Dave Navarro en el concierto de Las Ventas. Esta fotografía fue la portada del primer número de la revista Mondo Sonoro.

Ya en la arena, el ambiente comenzó a ponerse “vasilón” con la música preconcierto de los Peppers. Los altavoces del escenario comenzaron a bombear funk y rap de kilates hacia el público, y creo recordar que sonaban Public Enemy cuando cedieron las luces generales, se silenció la música ambiente y se iluminó el escenario  con los primeros “estacazos” deGrand Pappy du Plenty, canción que no tocaban desde el 88, y que sirvió de tema introductorio en toda esta minigira. Con Navarro, sonaba más metálico y psicodélico que nunca. Muy bruto. Salieron ligeritos de ropa, y con el vocalista Anthony Kiedis con guitarra, y exhalando todos una energía brutal. El atrezzo del escenario creo recordar que era simple, una gran espiral proyectada en el centro de la escena, aunque poco más hizo falta. Pero la locura se desató de inmediato cuando sonó el archiconocido y genial riff de “Give it away” enlazado con el final de la intro. ¡Venga! ¡Vamos a empezar suaves! Flea y Kiedis enloquecidos y Navarro balanceándose y retorciéndose con su guitarra a un lado del escenario. ¡Una jodida locura! No me pude aguantar y me fui directo a primera fila, a costa de la mitad de la consumición que momentos antes había pedido.

RHCP en su show de Reading’94, justo el anterior al de Madrid, solo 3 días antes

A partir de aquí todo el concierto fue glorioso, con un setlist salvaje con muestras de todos los álbumes de su carrera (hasta entonces). Siguió el despiporre con “Suck my kiss” y ya no recuerdo el orden de las canciones. Sé que allí tocaron temarracos como “Me and my friends”, “Hollywood”, “Stone Cold Bush”, “Higher Ground”, ”Under the bridge”, una bárbara “Blood Sugar Sex Magic”, “If You Have To Ask”, “The Power of Equality”, y alguna del siguiente disco (aún a medio grabar) como “Aeroplane” y “Warped”.

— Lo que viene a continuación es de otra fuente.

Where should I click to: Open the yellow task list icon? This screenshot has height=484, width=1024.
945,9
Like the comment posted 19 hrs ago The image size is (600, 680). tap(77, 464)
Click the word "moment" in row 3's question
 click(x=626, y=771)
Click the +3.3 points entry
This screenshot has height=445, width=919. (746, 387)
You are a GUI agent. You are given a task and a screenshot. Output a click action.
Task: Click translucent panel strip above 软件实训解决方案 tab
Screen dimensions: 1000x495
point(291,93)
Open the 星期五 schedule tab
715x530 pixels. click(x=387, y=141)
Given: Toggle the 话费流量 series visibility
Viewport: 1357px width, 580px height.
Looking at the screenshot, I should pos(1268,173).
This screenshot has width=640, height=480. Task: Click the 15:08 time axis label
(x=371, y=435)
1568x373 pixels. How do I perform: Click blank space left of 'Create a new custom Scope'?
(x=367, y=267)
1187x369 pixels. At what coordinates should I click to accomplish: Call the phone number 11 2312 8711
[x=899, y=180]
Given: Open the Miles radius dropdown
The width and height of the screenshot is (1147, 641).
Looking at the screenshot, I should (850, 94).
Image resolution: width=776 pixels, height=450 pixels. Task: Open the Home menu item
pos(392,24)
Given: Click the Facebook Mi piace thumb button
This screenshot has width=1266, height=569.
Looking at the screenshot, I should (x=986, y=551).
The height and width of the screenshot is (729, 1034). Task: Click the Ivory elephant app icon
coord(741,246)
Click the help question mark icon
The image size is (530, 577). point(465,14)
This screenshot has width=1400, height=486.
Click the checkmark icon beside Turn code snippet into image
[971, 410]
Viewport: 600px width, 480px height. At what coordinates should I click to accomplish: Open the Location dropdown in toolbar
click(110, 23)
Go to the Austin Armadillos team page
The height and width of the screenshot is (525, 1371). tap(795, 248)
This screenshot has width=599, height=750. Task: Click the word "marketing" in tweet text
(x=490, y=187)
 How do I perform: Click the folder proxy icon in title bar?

Dave Navarro acoplándose a la banda, sin ningún problema

Los payos Chili Peppers, después de ponerse unos cascos de fuego al final del concierto, con “The power of equality”, y de finalizar el bis con otra de sus ‘bombsongs’, como colofón y muestra de “solidaridad destroyer“ hacia los asistentes, reventaron contra el suelo toda la batería y el set de percusión que tenía alrededor, antes de desnudarse por completo (solo les quedaba un pantalón-calzón por vestimenta) y despedirse del público, despelotados, corriendo por el graderío hacia los camerinos.

JANUARY 01: Photo of RED HOT CHILI PEPPERS (Photo by Mick Hutson/Redferns)

Cierre de sesión en sintonía con todo lo vivido. Una noche inolvidable que acabó «paleteando» por no me acuerdo que cuevas de Malasaña y el Dos de Mayo.

Como curiosidad comentar que me ha sido imposible encontrar algún vídeo del evento y solo he podido dar con 3 fotografías de las actuaciones (todas de muy baja calidad).